Re: Use simplehash.h instead of dynahash in SMgr - Mailing list pgsql-hackers

From Yura Sokolov
Subject Re: Use simplehash.h instead of dynahash in SMgr
Date
Msg-id 4b7616c612b9c445a401025f74ed57bf@postgrespro.ru
Whole thread Raw
In response to Use simplehash.h instead of dynahash in SMgr  (David Rowley <dgrowleyml@gmail.com>)
Responses Re: Use simplehash.h instead of dynahash in SMgr
Re: Use simplehash.h instead of dynahash in SMgr
List pgsql-hackers
David Rowley писал 2021-04-24 18:58:
> Hackers,
> 
> Last year, when working on making compactify_tuples() go faster for
> 19c60ad69, I did quite a bit of benchmarking of the recovery process.
> The next thing that was slow after compactify_tuples() was the hash
> lookups done in smgropen().
> 
> Currently, we use dynahash hash tables to store the SMgrRelation so we
> can perform fast lookups by RelFileNodeBackend. However, I had in mind
> that a simplehash table might perform better. So I tried it...
> 
> The attached converts the hash table lookups done in smgr.c to use
> simplehash instead of dynahash.
> 
> This does require a few changes in simplehash.h to make it work.  The
> reason being is that RelationData.rd_smgr points directly into the
> hash table entries.  This works ok for dynahash as that hash table
> implementation does not do any reallocations of existing items or move
> any items around in the table, however, simplehash moves entries
> around all the time, so we can't point any pointers directly at the
> hash entries and expect them to be valid after adding or removing
> anything else from the table.
> 
> To work around that, I've just made an additional type that serves as
> the hash entry type that has a pointer to the SMgrRelationData along
> with the hash status and hash value. It's just 16 bytes (or 12 on
> 32-bit machines).  I opted to keep the hash key in the
> SMgrRelationData rather than duplicating it as it keeps the SMgrEntry
> struct nice and small.  We only need to dereference the SMgrRelation
> pointer when we find an entry with the same hash value.  The chances
> are quite good that an entry with the same hash value is the one that
> we want, so any additional dereferences to compare the key are not
> going to happen very often.
> 
> I did experiment with putting the hash key in SMgrEntry and found it
> to be quite a bit slower.  I also did try to use hash_bytes() but
> found building a hash function that uses murmurhash32 to be quite a
> bit faster.
> 
> Benchmarking
> ===========
> 
> I did some of that.  It made my test case about 10% faster.
> 
> The test case was basically inserting 100 million rows one at a time
> into a hash partitioned table with 1000 partitions and 2 int columns
> and a primary key on one of those columns. It was about 12GB of WAL. I
> used a hash partitioned table in the hope to create a fairly
> random-looking SMgr hash table access pattern.  Hopefully something
> similar to what might happen in the real world.
> 
> Over 10 runs of recovery, master took an average of 124.89 seconds.
> The patched version took 113.59 seconds.

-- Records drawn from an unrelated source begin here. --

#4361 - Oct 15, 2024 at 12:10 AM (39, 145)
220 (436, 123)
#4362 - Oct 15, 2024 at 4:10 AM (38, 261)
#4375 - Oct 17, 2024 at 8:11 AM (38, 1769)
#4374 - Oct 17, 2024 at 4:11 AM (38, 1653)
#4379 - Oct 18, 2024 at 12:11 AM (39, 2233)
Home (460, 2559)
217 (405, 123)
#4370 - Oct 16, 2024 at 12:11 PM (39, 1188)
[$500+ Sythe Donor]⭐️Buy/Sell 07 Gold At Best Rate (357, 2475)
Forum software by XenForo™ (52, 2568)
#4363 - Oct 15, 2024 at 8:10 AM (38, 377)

About 10% faster.
> 
> I bumped shared_buffers up to 10GB, max_wal_size to 20GB and
> checkpoint_timeout to 60 mins.
> 
> To make the benchmark more easily to repeat I patched with the
> attached recovery_panic.patch.txt.  This just PANICs at the end of
> recovery so that the database shuts down before performing the end of
> recovery checkpoint.  Just start the database up again to do another
> run.
> 
> I did 10 runs.  The end of recovery log message reported:
> 
> master (aa271209f)
> CPU: user: 117.89 s, system: 5.70 s, elapsed: 123.65 s
> CPU: user: 117.81 s, system: 5.74 s, elapsed: 123.62 s
> CPU: user: 119.39 s, system: 5.75 s, elapsed: 125.20 s
> CPU: user: 117.98 s, system: 4.39 s, elapsed: 122.41 s
> CPU: user: 117.92 s, system: 4.79 s, elapsed: 122.76 s
> CPU: user: 119.84 s, system: 4.75 s, elapsed: 124.64 s
> CPU: user: 120.60 s, system: 5.82 s, elapsed: 126.49 s
> CPU: user: 118.74 s, system: 5.71 s, elapsed: 124.51 s
> CPU: user: 124.29 s, system: 6.79 s, elapsed: 131.14 s
> CPU: user: 118.73 s, system: 5.67 s, elapsed: 124.47 s
> 
> master + v1 patch
> CPU: user: 106.90 s, system: 4.45 s, elapsed: 111.39 s
> CPU: user: 107.31 s, system: 5.98 s, elapsed: 113.35 s
> CPU: user: 107.14 s, system: 5.58 s, elapsed: 112.77 s
> CPU: user: 105.79 s, system: 5.64 s, elapsed: 111.48 s
> CPU: user: 105.78 s, system: 5.80 s, elapsed: 111.63 s
> CPU: user: 113.18 s, system: 6.21 s, elapsed: 119.45 s
> CPU: user: 107.74 s, system: 4.57 s, elapsed: 112.36 s
> CPU: user: 107.42 s, system: 4.62 s, elapsed: 112.09 s
> CPU: user: 106.54 s, system: 4.65 s, elapsed: 111.24 s
> CPU: user: 113.24 s, system: 6.86 s, elapsed: 120.16 s
> 
> I wrote this patch a few days ago. I'm only posting it now as I know a
> couple of other people have expressed an interest in working on this.
> I didn't really want any duplicate efforts, so thought I'd better post
> it now before someone else goes and writes a similar patch.
> 
> I'll park this here and have another look at it when the PG15 branch 
> opens.
> 
> David

Hi, David

It is quite interesting result. Simplehash being open-addressing with
linear probing is friendly for cpu cache. I'd recommend to define
SH_FILLFACTOR with value lower than default (0.9). I believe 0.75 is
suitable most for such kind of hash table.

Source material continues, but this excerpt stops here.